Exercise objective
Each line of the data has to be retyped exactly as it is.

Data
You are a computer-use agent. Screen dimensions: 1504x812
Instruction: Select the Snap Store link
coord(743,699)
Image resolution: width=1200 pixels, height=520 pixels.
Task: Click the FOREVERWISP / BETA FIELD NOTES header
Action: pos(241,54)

Response to this exercise
You are a computer-use agent. Screen dimensions: 1504x812
Instruction: Select the Snap Store link
coord(743,699)
Image resolution: width=1200 pixels, height=520 pixels.
Task: Click the FOREVERWISP / BETA FIELD NOTES header
Action: pos(241,54)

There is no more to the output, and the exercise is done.